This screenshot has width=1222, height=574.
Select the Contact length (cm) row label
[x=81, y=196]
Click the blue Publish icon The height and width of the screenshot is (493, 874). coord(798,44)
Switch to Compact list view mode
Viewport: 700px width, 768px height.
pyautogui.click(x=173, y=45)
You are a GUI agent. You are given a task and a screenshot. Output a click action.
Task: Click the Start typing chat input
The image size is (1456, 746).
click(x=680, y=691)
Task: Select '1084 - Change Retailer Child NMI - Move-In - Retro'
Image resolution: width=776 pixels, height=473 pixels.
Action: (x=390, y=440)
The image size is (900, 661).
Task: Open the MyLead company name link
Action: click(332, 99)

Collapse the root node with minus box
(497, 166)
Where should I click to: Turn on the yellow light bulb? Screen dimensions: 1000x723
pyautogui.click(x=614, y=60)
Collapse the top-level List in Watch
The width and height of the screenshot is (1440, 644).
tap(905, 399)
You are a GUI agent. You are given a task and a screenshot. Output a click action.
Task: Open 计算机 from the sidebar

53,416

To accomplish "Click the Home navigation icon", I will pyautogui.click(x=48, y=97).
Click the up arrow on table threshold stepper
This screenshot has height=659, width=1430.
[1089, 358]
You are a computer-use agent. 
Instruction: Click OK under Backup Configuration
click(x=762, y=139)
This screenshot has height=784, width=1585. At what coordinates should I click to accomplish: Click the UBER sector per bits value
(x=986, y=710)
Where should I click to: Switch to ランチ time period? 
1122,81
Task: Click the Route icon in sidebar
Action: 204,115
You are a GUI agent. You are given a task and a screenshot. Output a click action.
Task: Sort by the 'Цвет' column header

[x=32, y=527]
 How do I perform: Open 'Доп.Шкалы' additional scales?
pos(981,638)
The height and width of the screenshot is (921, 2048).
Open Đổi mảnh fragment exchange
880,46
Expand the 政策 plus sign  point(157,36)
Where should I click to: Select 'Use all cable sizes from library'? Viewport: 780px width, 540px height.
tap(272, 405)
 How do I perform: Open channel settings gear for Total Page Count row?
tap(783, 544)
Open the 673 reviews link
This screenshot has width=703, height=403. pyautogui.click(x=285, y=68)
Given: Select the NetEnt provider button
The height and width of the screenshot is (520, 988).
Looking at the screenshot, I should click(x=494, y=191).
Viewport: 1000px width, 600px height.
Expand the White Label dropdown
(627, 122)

*****

_Task goal_
When you reach the end of the data, write every line out again verbatim.

_Result of the task_
This screenshot has width=1222, height=574.
Select the Contact length (cm) row label
[x=81, y=196]
Click the blue Publish icon The height and width of the screenshot is (493, 874). coord(798,44)
Switch to Compact list view mode
Viewport: 700px width, 768px height.
pyautogui.click(x=173, y=45)
You are a GUI agent. You are given a task and a screenshot. Output a click action.
Task: Click the Start typing chat input
The image size is (1456, 746).
click(x=680, y=691)
Task: Select '1084 - Change Retailer Child NMI - Move-In - Retro'
Image resolution: width=776 pixels, height=473 pixels.
Action: (x=390, y=440)
The image size is (900, 661).
Task: Open the MyLead company name link
Action: click(332, 99)

Collapse the root node with minus box
(497, 166)
Where should I click to: Turn on the yellow light bulb? Screen dimensions: 1000x723
pyautogui.click(x=614, y=60)
Collapse the top-level List in Watch
The width and height of the screenshot is (1440, 644).
tap(905, 399)
You are a GUI agent. You are given a task and a screenshot. Output a click action.
Task: Open 计算机 from the sidebar

53,416

To accomplish "Click the Home navigation icon", I will pyautogui.click(x=48, y=97).
Click the up arrow on table threshold stepper
This screenshot has height=659, width=1430.
[1089, 358]
You are a computer-use agent. 
Instruction: Click OK under Backup Configuration
click(x=762, y=139)
This screenshot has height=784, width=1585. At what coordinates should I click to accomplish: Click the UBER sector per bits value
(x=986, y=710)
Where should I click to: Switch to ランチ time period? 
1122,81
Task: Click the Route icon in sidebar
Action: 204,115
You are a GUI agent. You are given a task and a screenshot. Output a click action.
Task: Sort by the 'Цвет' column header

[x=32, y=527]
 How do I perform: Open 'Доп.Шкалы' additional scales?
pos(981,638)
The height and width of the screenshot is (921, 2048).
Open Đổi mảnh fragment exchange
880,46
Expand the 政策 plus sign  point(157,36)
Where should I click to: Select 'Use all cable sizes from library'? Viewport: 780px width, 540px height.
tap(272, 405)
 How do I perform: Open channel settings gear for Total Page Count row?
tap(783, 544)
Open the 673 reviews link
This screenshot has width=703, height=403. pyautogui.click(x=285, y=68)
Given: Select the NetEnt provider button
The height and width of the screenshot is (520, 988).
Looking at the screenshot, I should click(x=494, y=191).
Viewport: 1000px width, 600px height.
Expand the White Label dropdown
(627, 122)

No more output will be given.